Simple bash-parallel commands in python

One of the benefits of using a primitive system like collections of flat files for data storage is the ability to trivially do work in parallel on them through the shell. This seems to be a relatively common workflow in both computational and data science. A quick Google search on the topic reveals a number of people asking about this on StackOverflow and an assortment of tools including GNU Parallel at a base level and more sophisticated workflow tools like Fireworks to address similar issues. These tools are great and much more full featured than what I’m about to offer, however sometimes you want to stay within the Python ecosystem while not introducing too many dependencies.

For those reasons, the following short code snippet (and variants thereof) has become surprisingly common in some of my prototyping.

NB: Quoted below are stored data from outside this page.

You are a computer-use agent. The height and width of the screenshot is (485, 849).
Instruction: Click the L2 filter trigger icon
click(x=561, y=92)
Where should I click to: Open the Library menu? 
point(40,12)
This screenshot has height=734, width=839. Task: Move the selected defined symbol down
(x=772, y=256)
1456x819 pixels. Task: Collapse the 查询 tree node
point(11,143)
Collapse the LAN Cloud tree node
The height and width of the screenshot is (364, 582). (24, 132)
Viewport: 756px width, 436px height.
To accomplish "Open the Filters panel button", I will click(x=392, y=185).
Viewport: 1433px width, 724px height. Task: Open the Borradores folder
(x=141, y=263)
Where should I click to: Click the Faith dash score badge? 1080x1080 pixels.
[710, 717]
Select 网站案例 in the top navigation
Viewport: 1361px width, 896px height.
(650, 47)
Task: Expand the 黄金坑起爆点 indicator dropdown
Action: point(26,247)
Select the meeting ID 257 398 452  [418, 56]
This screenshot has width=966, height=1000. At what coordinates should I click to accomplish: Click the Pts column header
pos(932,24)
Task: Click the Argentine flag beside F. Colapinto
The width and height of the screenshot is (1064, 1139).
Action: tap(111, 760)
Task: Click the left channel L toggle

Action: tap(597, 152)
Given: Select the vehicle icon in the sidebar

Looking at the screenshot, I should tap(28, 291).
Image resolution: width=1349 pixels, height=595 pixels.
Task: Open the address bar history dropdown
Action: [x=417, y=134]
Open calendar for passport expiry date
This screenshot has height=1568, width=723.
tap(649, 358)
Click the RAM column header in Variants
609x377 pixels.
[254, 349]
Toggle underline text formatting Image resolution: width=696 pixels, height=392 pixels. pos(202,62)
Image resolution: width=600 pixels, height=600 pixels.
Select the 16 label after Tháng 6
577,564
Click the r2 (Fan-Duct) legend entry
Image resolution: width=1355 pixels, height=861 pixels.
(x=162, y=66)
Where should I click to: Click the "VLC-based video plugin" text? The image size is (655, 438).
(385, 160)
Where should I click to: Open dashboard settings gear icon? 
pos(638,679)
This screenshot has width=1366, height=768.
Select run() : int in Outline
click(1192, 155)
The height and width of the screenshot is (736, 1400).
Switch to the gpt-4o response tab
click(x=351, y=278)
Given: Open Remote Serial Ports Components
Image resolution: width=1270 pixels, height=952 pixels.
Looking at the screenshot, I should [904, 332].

#Process level parallelism for shell commands
import glob
import subprocess as sp
import multiprocessing as mp

def work(in_file):
    """Defines the work unit on an input file"""
    sp.call(['program', '{}'.format(in_file), 'other', 'arguments'])
    return 0

if __name__ == '__main__':
    #Specify files to be worked with typical shell syntax and glob module
    file_path = './*.data'
    tasks = glob.glob(file_path)
    
    #Set up the parallel task pool to use all available processors
    count = mp.cpu_count()
    pool = mp.Pool(processes=count)

    #Run the jobs
    pool.map(work, tasks)

This simple example runs a fictional program called “program” on all the files in the specified path, with any ‘other’ ‘arguments’ you might want as separate items in a list. I like it because it’s trivial to modify and include in a more complex python workflow. Moreover it automatically manages the number of tasks/files assigned to the processors so you don’t have to worry too much about different files taking different amounts of time or weird bash hacks to take advantage of parallelism. It is, of course, up to the user to make sure this is used in cases where correctness won’t be affected by running in parallel, but exploiting simple parallelism is an trivial way to turn a week of computation into a day on a modern desktop with 12 cores. Hopefully someone else finds this useful, and if you have your own solution to this problem, feel free to share it here!